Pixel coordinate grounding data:
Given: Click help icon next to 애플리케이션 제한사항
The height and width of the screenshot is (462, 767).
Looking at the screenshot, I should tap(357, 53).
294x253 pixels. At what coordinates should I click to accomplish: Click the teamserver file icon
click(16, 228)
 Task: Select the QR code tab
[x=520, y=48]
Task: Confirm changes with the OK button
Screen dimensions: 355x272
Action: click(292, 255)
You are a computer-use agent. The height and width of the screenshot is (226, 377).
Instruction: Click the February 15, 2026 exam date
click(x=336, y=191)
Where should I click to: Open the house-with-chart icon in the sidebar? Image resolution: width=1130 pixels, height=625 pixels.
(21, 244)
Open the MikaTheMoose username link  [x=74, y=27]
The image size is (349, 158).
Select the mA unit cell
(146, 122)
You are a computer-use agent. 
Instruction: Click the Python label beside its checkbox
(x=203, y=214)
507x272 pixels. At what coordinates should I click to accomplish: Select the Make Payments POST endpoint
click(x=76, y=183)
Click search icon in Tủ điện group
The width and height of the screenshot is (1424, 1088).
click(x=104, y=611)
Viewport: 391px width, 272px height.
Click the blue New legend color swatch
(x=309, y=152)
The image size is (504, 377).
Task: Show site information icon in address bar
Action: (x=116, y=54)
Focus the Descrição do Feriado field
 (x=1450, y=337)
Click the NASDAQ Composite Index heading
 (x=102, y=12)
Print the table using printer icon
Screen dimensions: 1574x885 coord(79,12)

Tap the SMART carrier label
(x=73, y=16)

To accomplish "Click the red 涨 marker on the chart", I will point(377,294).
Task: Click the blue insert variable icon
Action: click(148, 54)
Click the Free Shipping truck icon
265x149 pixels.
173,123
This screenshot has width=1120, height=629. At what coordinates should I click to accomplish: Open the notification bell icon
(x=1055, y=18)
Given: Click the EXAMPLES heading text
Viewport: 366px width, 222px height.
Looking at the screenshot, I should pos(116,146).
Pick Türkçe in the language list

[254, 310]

- _Task prompt_
Look through the data above. Copy every line with the string "Given" in it.

- _Solved problem_
Given: Click help icon next to 애플리케이션 제한사항
Given: Click the EXAMPLES heading text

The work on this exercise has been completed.